- [RECORDS]:
===

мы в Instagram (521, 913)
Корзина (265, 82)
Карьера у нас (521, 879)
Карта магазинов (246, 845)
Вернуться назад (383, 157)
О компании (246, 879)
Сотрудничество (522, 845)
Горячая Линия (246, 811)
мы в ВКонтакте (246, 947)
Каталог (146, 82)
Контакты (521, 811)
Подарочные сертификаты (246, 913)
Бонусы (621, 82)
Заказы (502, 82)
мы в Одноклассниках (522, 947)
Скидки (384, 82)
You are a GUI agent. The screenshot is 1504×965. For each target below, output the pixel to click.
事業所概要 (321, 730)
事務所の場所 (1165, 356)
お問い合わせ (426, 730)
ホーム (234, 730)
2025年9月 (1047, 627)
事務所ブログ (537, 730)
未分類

===

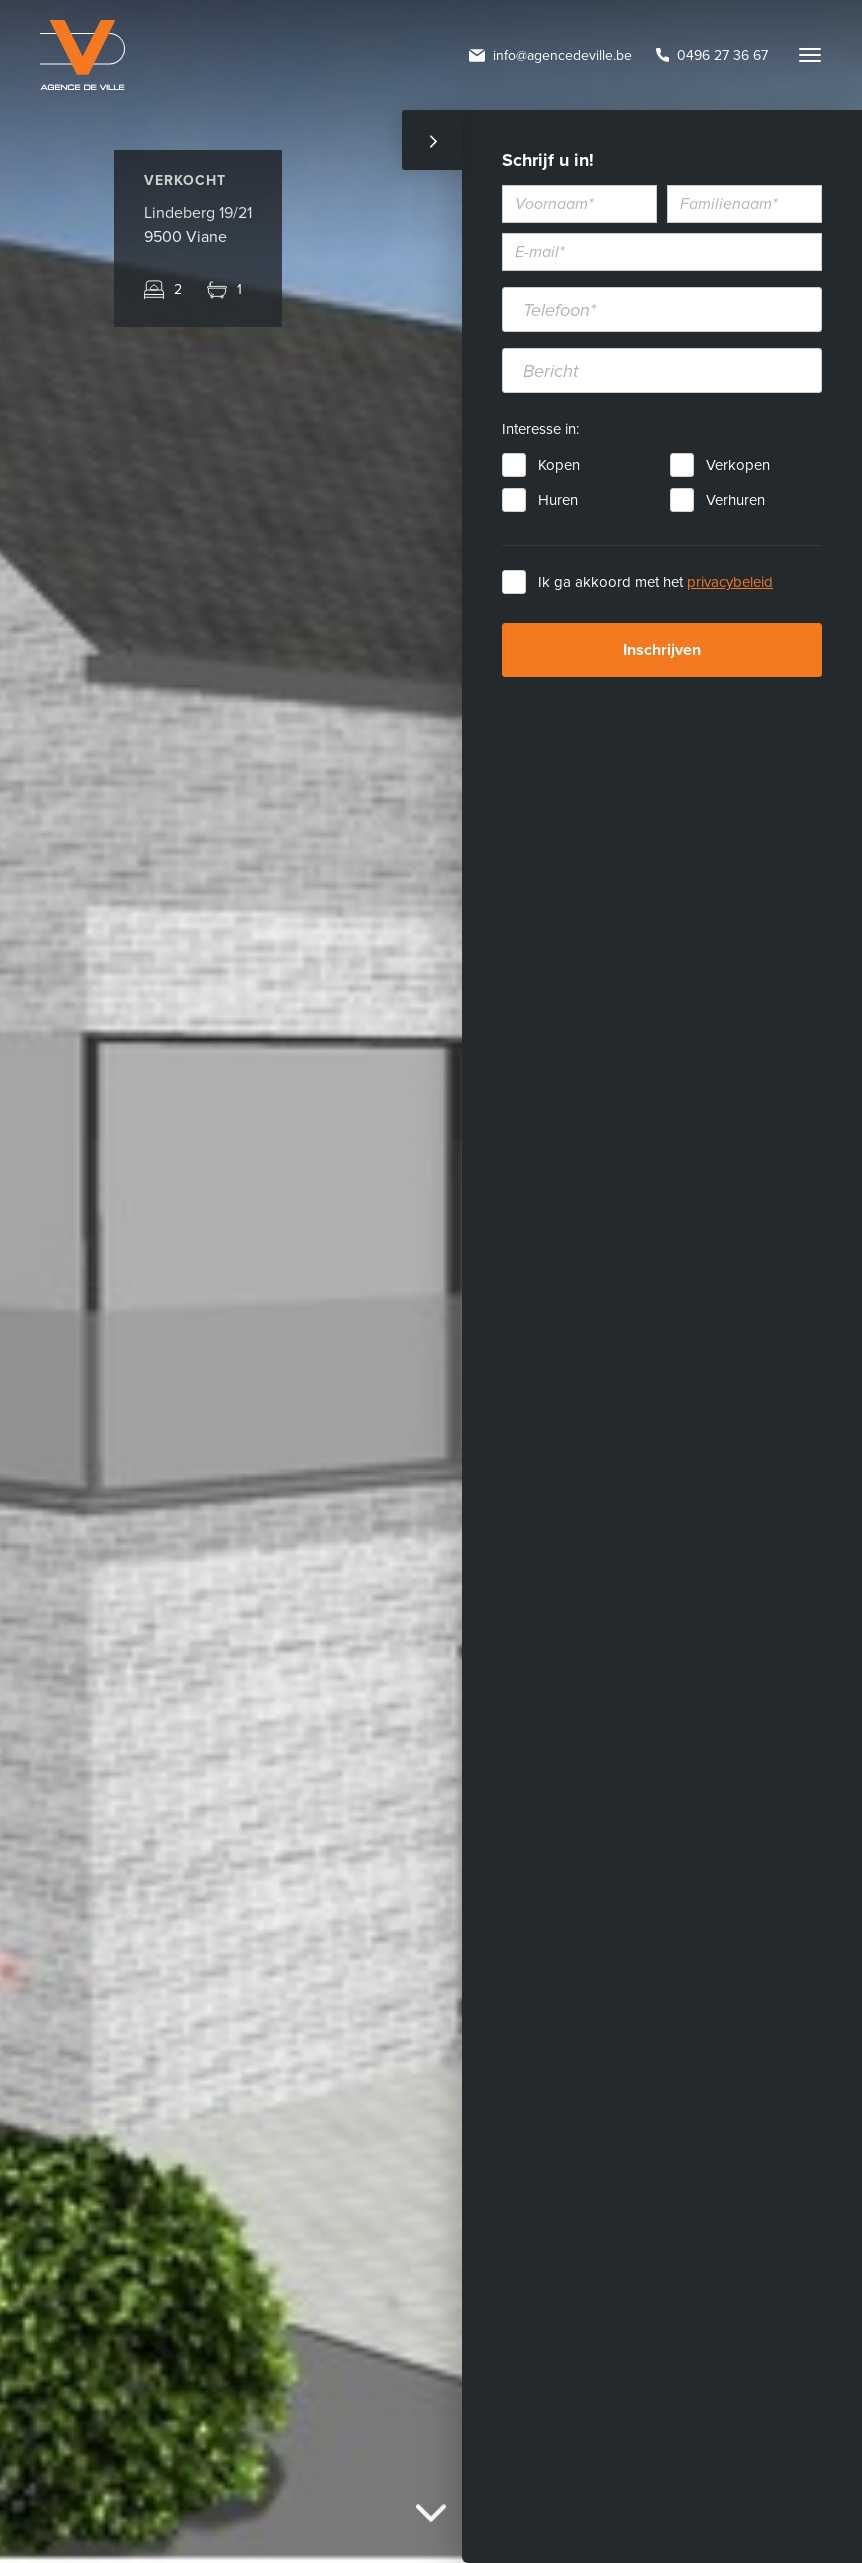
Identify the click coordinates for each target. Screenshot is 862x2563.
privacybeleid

===

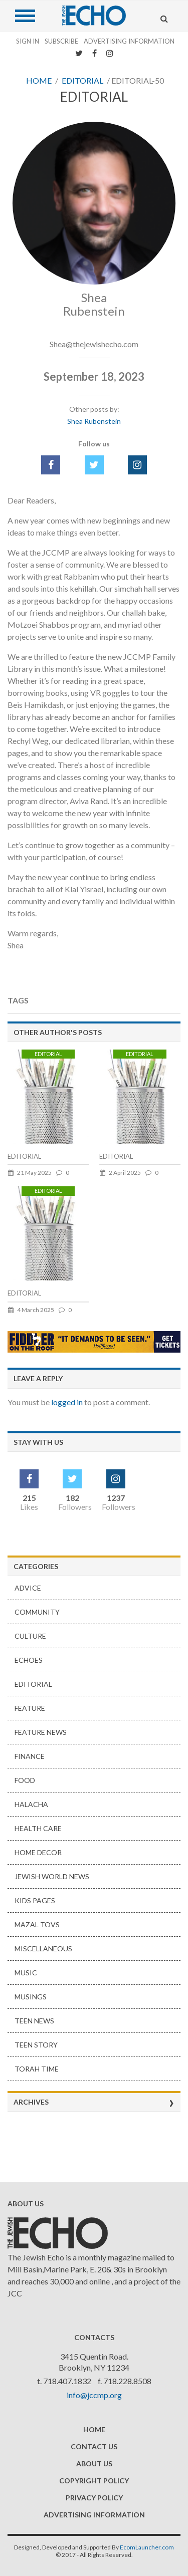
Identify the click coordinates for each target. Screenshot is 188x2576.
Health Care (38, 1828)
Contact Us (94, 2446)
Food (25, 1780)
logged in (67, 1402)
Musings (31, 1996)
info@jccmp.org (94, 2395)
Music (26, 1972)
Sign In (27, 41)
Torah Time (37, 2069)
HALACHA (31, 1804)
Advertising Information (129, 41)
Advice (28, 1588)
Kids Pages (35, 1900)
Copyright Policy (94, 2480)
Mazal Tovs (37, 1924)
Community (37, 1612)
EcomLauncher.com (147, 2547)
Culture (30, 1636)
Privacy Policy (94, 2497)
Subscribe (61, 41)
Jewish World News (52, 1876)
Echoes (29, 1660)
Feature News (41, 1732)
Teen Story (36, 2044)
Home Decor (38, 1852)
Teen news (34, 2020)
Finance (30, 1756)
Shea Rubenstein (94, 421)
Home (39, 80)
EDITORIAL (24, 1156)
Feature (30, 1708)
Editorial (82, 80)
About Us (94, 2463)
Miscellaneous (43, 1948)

===

- [WHAT THIS TASK INVOLVES]: Render the lines above, from the line with "Сотрудничество (522, 845)" up to and including the line with "事務所ブログ (537, 730)", as a Markdown table with the columns Row and Entry. Give each line its row number and leave out blank lines.

- [EXERCISE RESPONSE]:
| Row | Entry |
|---|---|
| 1 | Сотрудничество (522, 845) |
| 2 | Горячая Линия (246, 811) |
| 3 | мы в ВКонтакте (246, 947) |
| 4 | Каталог (146, 82) |
| 5 | Контакты (521, 811) |
| 6 | Подарочные сертификаты (246, 913) |
| 7 | Бонусы (621, 82) |
| 8 | Заказы (502, 82) |
| 9 | мы в Одноклассниках (522, 947) |
| 10 | Скидки (384, 82) |
| 11 | You are a GUI agent. The screenshot is 1504×965. For each target below, output the pixel to click. |
| 12 | 事業所概要 (321, 730) |
| 13 | 事務所の場所 (1165, 356) |
| 14 | お問い合わせ (426, 730) |
| 15 | ホーム (234, 730) |
| 16 | 2025年9月 (1047, 627) |
| 17 | 事務所ブログ (537, 730) |